* _SUPPLIED RECORDS_
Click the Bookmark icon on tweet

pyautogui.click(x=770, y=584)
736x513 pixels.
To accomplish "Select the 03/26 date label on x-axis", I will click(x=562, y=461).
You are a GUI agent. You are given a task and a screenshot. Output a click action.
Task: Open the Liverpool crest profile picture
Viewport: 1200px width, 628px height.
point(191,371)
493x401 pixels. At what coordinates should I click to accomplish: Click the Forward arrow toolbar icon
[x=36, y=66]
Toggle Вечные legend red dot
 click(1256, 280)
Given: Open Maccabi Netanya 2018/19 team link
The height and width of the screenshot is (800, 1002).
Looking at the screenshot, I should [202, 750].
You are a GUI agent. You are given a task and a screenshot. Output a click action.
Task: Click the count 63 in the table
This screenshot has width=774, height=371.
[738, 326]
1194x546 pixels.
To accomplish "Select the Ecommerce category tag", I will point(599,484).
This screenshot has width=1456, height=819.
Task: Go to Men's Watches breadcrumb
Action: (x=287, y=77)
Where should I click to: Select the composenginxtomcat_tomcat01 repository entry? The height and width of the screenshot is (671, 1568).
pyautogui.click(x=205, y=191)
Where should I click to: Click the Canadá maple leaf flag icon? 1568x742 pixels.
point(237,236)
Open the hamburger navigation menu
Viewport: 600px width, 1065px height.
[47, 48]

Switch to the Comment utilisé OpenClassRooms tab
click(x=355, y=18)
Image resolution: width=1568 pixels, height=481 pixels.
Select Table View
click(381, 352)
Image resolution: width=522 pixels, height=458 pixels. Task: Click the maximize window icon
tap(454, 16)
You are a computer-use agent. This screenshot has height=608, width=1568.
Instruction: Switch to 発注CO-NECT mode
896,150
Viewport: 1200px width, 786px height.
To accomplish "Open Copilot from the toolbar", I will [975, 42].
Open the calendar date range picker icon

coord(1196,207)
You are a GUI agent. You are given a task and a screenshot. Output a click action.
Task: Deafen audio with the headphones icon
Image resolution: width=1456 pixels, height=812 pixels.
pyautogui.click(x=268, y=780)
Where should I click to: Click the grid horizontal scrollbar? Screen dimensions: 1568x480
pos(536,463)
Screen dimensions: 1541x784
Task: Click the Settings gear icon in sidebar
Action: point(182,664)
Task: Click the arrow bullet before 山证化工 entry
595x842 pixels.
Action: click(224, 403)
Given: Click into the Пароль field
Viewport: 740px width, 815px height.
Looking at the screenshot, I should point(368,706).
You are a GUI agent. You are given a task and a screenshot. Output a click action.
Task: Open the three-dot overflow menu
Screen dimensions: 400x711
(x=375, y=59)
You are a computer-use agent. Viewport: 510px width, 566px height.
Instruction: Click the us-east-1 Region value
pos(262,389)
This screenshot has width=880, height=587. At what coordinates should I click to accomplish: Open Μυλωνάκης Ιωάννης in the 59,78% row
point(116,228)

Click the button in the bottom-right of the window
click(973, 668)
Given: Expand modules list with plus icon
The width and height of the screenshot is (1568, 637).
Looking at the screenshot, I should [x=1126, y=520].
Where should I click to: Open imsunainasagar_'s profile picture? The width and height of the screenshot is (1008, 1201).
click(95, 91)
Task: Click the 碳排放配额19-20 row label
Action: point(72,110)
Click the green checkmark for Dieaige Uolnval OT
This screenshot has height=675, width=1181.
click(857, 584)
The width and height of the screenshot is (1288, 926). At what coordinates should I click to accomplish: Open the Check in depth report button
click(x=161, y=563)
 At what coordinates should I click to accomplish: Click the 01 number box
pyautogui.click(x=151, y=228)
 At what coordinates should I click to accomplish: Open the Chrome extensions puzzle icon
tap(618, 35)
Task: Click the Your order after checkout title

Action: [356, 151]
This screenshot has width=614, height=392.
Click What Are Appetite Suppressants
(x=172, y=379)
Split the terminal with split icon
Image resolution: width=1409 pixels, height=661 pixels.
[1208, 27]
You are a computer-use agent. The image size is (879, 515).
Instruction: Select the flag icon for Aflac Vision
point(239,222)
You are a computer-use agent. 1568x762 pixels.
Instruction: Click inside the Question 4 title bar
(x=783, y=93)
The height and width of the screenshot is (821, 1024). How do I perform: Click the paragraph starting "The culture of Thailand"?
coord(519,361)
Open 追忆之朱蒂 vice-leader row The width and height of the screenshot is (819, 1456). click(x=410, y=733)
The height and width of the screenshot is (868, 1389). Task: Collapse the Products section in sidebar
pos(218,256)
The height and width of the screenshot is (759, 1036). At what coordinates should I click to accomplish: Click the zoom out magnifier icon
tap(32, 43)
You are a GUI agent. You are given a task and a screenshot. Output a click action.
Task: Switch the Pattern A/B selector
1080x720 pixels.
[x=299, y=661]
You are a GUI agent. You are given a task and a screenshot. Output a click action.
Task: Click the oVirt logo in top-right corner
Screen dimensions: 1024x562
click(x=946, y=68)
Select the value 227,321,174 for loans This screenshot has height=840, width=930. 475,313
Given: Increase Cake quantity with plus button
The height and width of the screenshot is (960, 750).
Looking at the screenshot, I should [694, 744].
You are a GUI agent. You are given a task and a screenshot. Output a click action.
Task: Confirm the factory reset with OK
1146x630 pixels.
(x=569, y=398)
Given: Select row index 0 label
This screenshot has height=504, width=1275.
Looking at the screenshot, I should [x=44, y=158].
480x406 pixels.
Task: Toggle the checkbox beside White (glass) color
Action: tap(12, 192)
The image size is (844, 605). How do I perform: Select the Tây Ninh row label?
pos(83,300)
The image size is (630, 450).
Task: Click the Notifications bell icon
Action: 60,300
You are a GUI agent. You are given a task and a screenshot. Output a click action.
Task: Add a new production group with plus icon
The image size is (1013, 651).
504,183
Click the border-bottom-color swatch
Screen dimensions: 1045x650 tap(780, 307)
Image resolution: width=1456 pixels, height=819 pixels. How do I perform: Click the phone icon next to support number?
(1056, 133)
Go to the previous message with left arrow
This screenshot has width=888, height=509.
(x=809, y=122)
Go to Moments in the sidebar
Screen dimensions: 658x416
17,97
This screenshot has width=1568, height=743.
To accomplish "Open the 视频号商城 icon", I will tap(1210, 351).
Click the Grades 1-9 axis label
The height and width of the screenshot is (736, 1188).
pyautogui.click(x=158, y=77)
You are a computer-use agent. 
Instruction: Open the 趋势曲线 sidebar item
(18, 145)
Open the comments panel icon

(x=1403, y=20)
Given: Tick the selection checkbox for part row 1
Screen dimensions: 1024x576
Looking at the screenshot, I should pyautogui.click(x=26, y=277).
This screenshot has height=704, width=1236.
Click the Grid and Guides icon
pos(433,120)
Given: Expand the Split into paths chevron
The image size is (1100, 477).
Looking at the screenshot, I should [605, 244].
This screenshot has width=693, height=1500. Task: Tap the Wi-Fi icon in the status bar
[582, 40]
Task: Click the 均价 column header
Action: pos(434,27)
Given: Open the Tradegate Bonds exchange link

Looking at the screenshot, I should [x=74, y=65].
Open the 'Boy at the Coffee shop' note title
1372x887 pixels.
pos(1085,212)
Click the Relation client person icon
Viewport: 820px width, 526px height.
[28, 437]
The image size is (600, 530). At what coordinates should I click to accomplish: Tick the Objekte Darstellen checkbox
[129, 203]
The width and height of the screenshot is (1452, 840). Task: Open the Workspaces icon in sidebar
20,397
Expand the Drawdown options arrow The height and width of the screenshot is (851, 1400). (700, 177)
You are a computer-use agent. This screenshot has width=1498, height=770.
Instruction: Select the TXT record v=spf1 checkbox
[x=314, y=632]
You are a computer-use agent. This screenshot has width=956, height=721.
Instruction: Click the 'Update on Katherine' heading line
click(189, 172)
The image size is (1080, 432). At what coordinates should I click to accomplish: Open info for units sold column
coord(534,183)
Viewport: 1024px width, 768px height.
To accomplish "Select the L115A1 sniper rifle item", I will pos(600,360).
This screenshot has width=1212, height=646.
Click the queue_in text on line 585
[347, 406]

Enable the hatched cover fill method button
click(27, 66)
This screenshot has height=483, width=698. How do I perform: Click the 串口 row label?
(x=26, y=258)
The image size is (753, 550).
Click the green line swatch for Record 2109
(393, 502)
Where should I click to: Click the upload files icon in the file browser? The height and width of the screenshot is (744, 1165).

* _DIRECTIONS FOR THIS TASK_
In the listing above, the line containing "Click the green line swatch for Record 2109" and all lines after it are to be restated word for word.

* _WRITTEN ANSWER_
Click the green line swatch for Record 2109
(393, 502)
Where should I click to: Click the upload files icon in the file browser? The height and width of the screenshot is (744, 1165).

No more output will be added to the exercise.